> _TASK BRIEF_:
Beginning with the line below that contains "The width and height of the screenshot is (723, 1568)." and ending with the line that contains "the 1. Climate", retype every line exactly. Pictures are not copied.

> _RECORDS SUPPLIED_:
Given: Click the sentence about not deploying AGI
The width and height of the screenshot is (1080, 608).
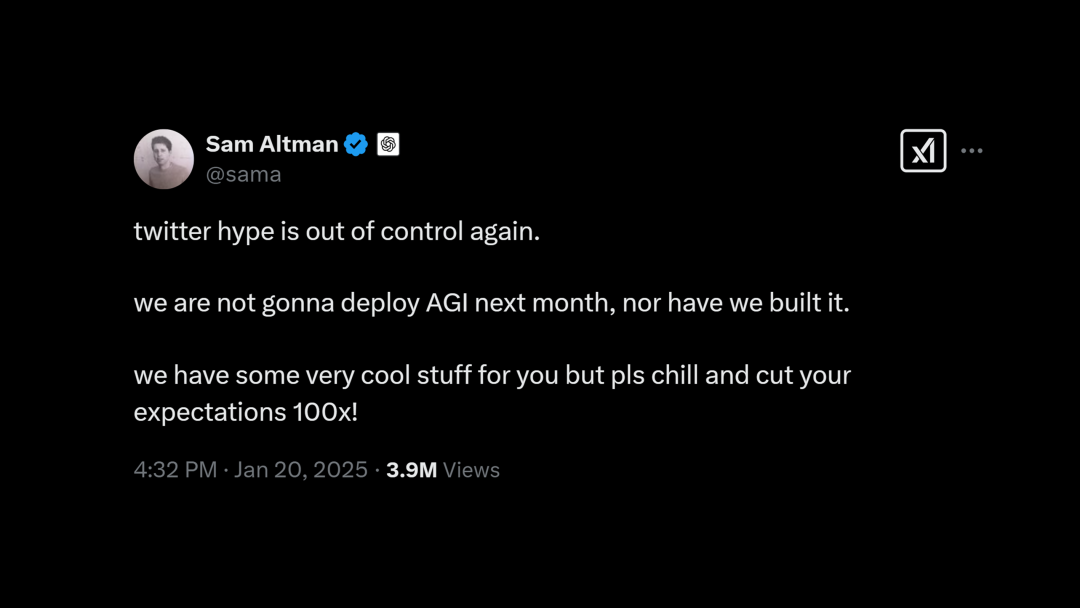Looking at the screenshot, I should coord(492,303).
--
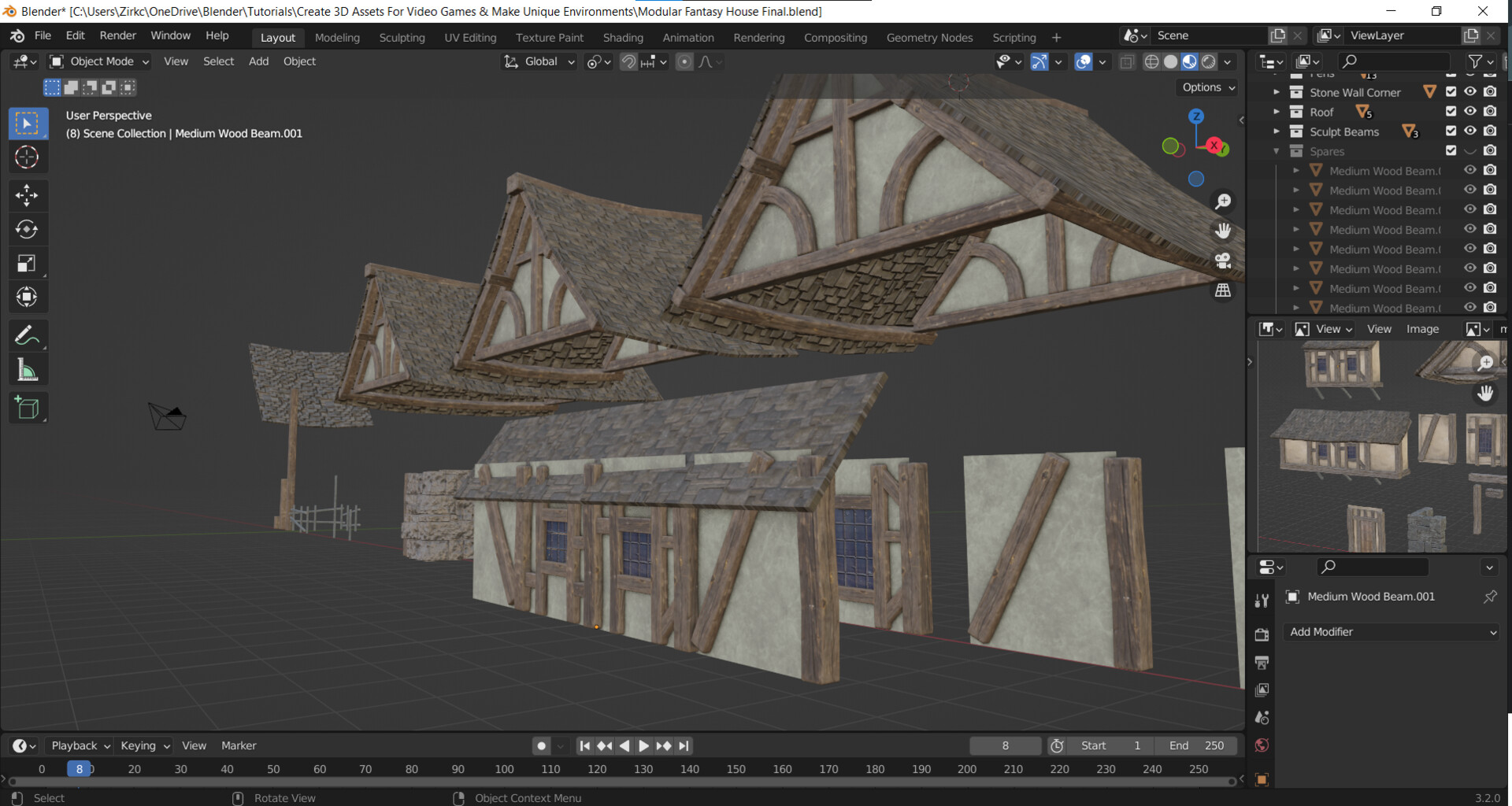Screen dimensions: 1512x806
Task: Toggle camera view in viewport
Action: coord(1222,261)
* * *
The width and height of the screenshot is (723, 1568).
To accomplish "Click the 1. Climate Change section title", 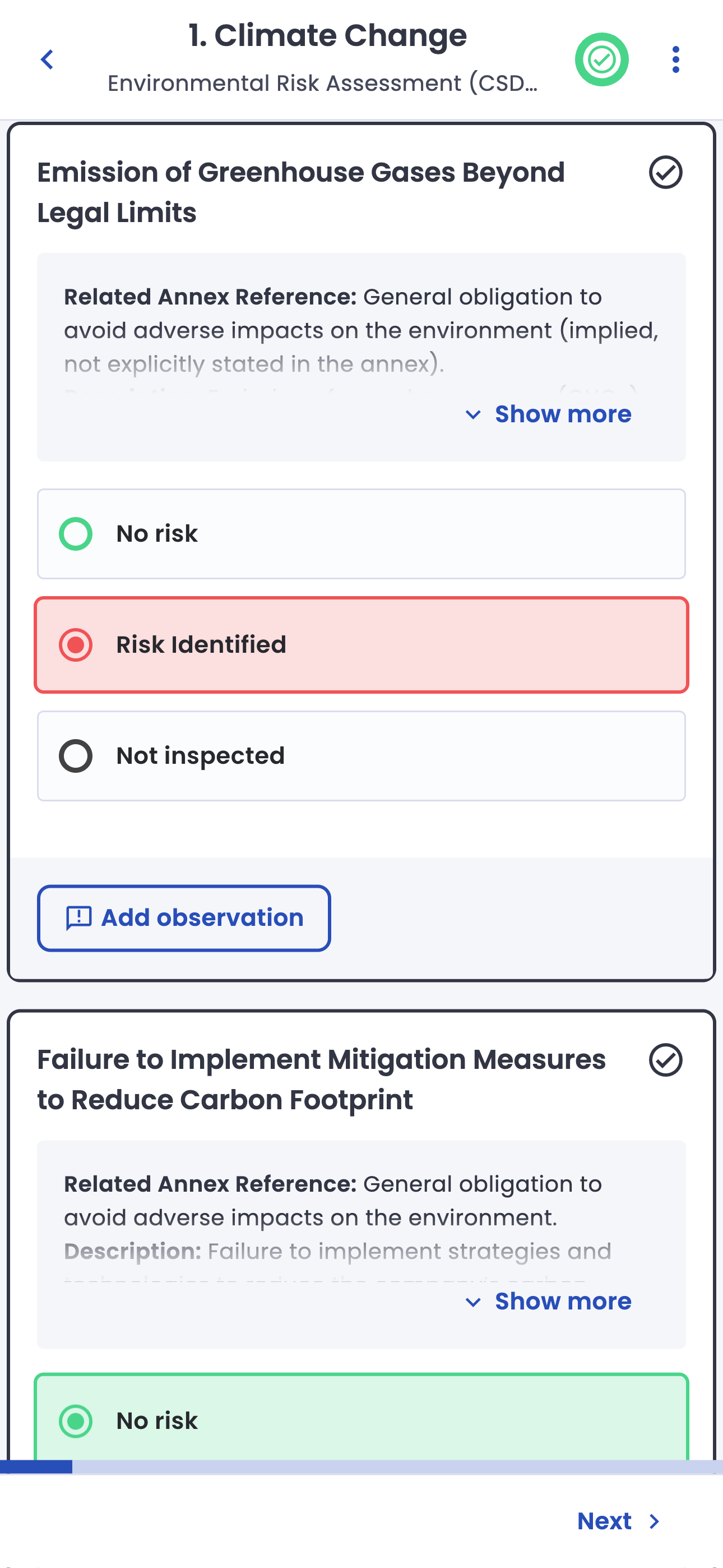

> _COMPLETED TASK_:
The width and height of the screenshot is (723, 1568).
To accomplish "Click the 1. Climate Change section title", 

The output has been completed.